ASSIGNMENT
Copy, word for word, the lines of the entries below between the one with "Screen dimensions: 600x400" and the one with "Given: Click the Paste clipboard icon", inclusive, and leave out everything else.

=== GIVEN ENTRIES ===

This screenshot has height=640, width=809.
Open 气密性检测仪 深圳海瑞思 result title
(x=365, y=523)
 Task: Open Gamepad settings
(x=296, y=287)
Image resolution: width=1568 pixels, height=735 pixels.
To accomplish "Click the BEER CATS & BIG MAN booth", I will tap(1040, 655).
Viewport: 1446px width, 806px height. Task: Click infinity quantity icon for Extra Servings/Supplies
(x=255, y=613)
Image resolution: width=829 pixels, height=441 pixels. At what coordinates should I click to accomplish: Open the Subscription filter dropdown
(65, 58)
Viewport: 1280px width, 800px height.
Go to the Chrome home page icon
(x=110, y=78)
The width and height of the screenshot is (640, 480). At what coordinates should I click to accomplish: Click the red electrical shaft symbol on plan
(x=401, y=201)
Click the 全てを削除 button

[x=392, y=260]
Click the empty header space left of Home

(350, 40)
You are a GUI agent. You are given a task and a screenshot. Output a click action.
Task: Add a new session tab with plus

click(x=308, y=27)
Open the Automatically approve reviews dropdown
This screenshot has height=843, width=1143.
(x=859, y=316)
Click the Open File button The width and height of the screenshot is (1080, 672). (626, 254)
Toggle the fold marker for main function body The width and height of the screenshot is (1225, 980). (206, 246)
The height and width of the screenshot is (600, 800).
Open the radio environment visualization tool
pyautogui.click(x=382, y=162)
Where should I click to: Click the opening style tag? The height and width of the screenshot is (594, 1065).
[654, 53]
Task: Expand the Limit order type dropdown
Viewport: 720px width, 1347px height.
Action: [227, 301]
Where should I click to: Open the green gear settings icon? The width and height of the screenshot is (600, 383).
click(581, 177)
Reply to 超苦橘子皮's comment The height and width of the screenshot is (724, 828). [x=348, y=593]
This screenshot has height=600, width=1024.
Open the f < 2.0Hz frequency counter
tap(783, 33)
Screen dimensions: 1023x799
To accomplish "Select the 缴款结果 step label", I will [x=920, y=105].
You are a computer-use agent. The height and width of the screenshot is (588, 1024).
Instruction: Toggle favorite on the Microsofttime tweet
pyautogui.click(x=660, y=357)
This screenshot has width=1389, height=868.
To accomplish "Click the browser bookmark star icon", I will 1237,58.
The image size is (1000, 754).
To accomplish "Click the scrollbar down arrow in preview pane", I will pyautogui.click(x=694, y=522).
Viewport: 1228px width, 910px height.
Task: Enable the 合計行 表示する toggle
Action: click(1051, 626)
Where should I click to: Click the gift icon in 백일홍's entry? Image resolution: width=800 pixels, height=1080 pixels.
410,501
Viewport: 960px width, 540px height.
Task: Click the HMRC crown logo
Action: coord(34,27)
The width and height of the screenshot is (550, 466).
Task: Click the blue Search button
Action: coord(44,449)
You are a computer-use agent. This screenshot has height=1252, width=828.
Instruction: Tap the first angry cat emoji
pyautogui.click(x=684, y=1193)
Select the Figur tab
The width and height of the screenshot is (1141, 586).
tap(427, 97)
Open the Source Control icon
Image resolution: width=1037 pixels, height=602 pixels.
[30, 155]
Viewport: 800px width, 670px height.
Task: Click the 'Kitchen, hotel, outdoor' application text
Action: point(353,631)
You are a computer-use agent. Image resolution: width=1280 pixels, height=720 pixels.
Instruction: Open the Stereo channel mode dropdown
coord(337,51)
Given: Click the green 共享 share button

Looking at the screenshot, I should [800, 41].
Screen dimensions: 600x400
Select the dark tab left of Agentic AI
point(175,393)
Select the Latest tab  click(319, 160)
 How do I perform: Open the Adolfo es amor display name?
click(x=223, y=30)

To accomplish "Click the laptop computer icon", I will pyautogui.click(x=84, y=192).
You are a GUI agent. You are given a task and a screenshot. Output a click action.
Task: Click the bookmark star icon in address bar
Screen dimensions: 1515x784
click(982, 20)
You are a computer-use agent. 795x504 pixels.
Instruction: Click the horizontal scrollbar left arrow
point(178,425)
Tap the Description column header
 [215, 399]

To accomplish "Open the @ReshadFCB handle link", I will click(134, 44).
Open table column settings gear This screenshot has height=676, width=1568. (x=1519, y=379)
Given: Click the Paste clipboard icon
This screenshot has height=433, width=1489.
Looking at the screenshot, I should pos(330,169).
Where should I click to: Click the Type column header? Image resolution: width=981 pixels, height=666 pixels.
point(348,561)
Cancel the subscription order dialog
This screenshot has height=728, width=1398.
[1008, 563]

===

REPLY TO THE EXERCISE
Screen dimensions: 600x400
Select the dark tab left of Agentic AI
point(175,393)
Select the Latest tab  click(319, 160)
 How do I perform: Open the Adolfo es amor display name?
click(x=223, y=30)

To accomplish "Click the laptop computer icon", I will pyautogui.click(x=84, y=192).
You are a GUI agent. You are given a task and a screenshot. Output a click action.
Task: Click the bookmark star icon in address bar
Screen dimensions: 1515x784
click(982, 20)
You are a computer-use agent. 795x504 pixels.
Instruction: Click the horizontal scrollbar left arrow
point(178,425)
Tap the Description column header
 [215, 399]

To accomplish "Open the @ReshadFCB handle link", I will click(134, 44).
Open table column settings gear This screenshot has height=676, width=1568. (x=1519, y=379)
Given: Click the Paste clipboard icon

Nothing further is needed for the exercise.